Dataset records
##############################

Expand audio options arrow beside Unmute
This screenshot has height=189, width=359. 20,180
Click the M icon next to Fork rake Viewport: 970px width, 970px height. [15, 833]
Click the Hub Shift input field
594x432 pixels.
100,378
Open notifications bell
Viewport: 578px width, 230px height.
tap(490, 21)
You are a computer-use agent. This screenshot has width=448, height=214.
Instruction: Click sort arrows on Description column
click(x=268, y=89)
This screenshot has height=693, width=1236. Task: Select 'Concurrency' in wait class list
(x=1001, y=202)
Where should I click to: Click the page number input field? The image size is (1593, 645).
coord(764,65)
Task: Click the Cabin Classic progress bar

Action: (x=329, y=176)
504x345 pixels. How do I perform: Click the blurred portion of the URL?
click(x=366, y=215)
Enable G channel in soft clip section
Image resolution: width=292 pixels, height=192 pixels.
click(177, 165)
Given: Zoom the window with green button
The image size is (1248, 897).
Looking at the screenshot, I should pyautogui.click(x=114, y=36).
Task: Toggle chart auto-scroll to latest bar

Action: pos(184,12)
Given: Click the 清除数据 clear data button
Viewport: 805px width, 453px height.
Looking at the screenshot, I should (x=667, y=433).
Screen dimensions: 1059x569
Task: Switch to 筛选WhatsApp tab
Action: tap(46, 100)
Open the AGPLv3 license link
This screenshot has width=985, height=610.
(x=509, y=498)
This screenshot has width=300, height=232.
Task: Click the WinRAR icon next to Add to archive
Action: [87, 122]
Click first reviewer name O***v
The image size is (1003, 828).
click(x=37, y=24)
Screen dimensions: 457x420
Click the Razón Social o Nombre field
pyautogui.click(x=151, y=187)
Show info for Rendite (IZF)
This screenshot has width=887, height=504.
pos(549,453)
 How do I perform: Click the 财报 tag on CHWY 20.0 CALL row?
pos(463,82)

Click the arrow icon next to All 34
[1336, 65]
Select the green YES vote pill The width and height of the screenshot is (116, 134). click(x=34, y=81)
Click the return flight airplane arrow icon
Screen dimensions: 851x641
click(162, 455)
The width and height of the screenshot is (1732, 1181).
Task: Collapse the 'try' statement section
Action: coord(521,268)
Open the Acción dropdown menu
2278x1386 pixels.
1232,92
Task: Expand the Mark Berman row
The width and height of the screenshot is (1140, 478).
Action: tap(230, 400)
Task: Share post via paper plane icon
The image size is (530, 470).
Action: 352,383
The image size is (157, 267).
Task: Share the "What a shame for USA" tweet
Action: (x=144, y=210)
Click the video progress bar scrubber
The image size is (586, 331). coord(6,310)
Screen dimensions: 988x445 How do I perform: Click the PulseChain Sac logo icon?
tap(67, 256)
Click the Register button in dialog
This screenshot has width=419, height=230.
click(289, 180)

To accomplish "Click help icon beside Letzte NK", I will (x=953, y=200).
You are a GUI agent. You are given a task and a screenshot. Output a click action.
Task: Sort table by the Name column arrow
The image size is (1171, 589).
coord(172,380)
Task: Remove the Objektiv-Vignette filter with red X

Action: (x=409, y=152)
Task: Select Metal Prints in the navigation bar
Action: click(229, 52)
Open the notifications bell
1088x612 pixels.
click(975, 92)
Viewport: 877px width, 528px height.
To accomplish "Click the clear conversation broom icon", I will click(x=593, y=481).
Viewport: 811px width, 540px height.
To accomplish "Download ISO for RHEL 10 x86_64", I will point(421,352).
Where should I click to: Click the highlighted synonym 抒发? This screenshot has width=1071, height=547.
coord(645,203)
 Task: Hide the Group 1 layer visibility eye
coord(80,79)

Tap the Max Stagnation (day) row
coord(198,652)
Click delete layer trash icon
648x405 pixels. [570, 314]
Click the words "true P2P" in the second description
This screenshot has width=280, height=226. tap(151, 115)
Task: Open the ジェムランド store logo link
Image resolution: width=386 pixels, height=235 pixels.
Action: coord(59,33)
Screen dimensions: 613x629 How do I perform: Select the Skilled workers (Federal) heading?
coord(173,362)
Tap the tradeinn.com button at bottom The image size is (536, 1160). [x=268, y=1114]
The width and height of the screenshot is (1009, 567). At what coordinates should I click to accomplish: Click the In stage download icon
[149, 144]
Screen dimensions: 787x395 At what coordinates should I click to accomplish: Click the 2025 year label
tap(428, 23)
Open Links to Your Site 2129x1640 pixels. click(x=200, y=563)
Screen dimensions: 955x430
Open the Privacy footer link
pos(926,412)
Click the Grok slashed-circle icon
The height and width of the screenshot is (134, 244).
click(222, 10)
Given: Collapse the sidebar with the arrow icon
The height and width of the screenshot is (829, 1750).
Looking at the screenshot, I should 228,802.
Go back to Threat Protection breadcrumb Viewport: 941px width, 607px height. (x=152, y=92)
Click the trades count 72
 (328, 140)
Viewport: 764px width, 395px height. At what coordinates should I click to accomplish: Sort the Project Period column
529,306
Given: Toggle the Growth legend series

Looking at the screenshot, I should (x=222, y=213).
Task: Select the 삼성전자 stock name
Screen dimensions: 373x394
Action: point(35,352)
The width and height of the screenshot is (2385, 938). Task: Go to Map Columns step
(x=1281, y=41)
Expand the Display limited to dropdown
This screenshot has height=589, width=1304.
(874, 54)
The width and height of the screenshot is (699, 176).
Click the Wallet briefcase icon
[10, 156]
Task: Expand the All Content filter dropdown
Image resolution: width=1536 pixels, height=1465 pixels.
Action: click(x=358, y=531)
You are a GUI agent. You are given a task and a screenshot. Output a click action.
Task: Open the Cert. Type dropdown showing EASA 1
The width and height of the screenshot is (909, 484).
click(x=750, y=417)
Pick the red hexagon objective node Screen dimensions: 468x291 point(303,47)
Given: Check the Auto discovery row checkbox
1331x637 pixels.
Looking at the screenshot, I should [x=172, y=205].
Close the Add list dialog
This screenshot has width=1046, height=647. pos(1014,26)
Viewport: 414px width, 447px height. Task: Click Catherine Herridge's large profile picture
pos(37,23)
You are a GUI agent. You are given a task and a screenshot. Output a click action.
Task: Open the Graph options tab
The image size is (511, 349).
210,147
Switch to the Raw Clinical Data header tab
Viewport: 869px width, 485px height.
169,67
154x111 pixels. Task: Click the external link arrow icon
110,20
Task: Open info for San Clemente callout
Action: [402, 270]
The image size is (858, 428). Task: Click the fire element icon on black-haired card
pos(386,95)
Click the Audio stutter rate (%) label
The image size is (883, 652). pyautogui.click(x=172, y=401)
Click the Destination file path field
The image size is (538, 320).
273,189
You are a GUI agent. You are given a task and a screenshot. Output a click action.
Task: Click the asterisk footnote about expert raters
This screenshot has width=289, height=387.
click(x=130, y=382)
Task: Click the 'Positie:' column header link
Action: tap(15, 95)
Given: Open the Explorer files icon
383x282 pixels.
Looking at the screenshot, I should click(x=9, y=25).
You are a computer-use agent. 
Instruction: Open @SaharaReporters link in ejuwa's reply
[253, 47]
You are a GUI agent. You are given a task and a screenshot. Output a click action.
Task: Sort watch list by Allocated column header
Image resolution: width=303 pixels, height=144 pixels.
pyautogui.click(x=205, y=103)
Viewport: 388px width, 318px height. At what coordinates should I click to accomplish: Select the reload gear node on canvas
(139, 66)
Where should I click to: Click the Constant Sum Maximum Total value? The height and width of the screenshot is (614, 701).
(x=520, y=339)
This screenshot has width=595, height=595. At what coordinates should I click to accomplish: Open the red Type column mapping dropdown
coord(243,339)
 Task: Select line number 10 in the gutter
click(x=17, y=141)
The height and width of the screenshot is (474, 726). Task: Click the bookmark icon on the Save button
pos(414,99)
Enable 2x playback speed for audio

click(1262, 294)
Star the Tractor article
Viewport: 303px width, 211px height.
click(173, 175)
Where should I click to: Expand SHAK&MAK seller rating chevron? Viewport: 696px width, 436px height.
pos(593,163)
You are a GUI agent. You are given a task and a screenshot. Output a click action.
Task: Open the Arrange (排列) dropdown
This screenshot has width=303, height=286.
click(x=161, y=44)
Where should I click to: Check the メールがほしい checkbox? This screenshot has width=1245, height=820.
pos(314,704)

##############################

[Exercise instructions]
Put the lines above into a numbered list, leaving out blank lines. Begin at the line that has "Open the Acción dropdown menu" and stop after the line that has "Open Links to".

[Result of this task]
1. Open the Acción dropdown menu
2. 2278x1386 pixels.
3. 1232,92
4. Task: Expand the Mark Berman row
5. The width and height of the screenshot is (1140, 478).
6. Action: tap(230, 400)
7. Task: Share post via paper plane icon
8. The image size is (530, 470).
9. Action: 352,383
10. The image size is (157, 267).
11. Task: Share the "What a shame for USA" tweet
12. Action: (x=144, y=210)
13. Click the video progress bar scrubber
14. The image size is (586, 331). coord(6,310)
15. Screen dimensions: 988x445 How do I perform: Click the PulseChain Sac logo icon?
16. tap(67, 256)
17. Click the Register button in dialog
18. This screenshot has width=419, height=230.
19. click(289, 180)
20. To accomplish "Click help icon beside Letzte NK", I will (x=953, y=200).
21. You are a GUI agent. You are given a task and a screenshot. Output a click action.
22. Task: Sort table by the Name column arrow
23. The image size is (1171, 589).
24. coord(172,380)
25. Task: Remove the Objektiv-Vignette filter with red X
26. Action: (x=409, y=152)
27. Task: Select Metal Prints in the navigation bar
28. Action: click(229, 52)
29. Open the notifications bell
30. 1088x612 pixels.
31. click(975, 92)
32. Viewport: 877px width, 528px height.
33. To accomplish "Click the clear conversation broom icon", I will click(x=593, y=481).
34. Viewport: 811px width, 540px height.
35. To accomplish "Download ISO for RHEL 10 x86_64", I will point(421,352).
36. Where should I click to: Click the highlighted synonym 抒发? This screenshot has width=1071, height=547.
37. coord(645,203)
38.  Task: Hide the Group 1 layer visibility eye
39. coord(80,79)
40. Tap the Max Stagnation (day) row
41. coord(198,652)
42. Click delete layer trash icon
43. 648x405 pixels. [570, 314]
44. Click the words "true P2P" in the second description
45. This screenshot has width=280, height=226. tap(151, 115)
46. Task: Open the ジェムランド store logo link
47. Image resolution: width=386 pixels, height=235 pixels.
48. Action: coord(59,33)
49. Screen dimensions: 613x629 How do I perform: Select the Skilled workers (Federal) heading?
50. coord(173,362)
51. Tap the tradeinn.com button at bottom The image size is (536, 1160). [x=268, y=1114]
52. The width and height of the screenshot is (1009, 567). At what coordinates should I click to accomplish: Click the In stage download icon
53. [149, 144]
54. Screen dimensions: 787x395 At what coordinates should I click to accomplish: Click the 2025 year label
55. tap(428, 23)
56. Open Links to Your Site 2129x1640 pixels. click(x=200, y=563)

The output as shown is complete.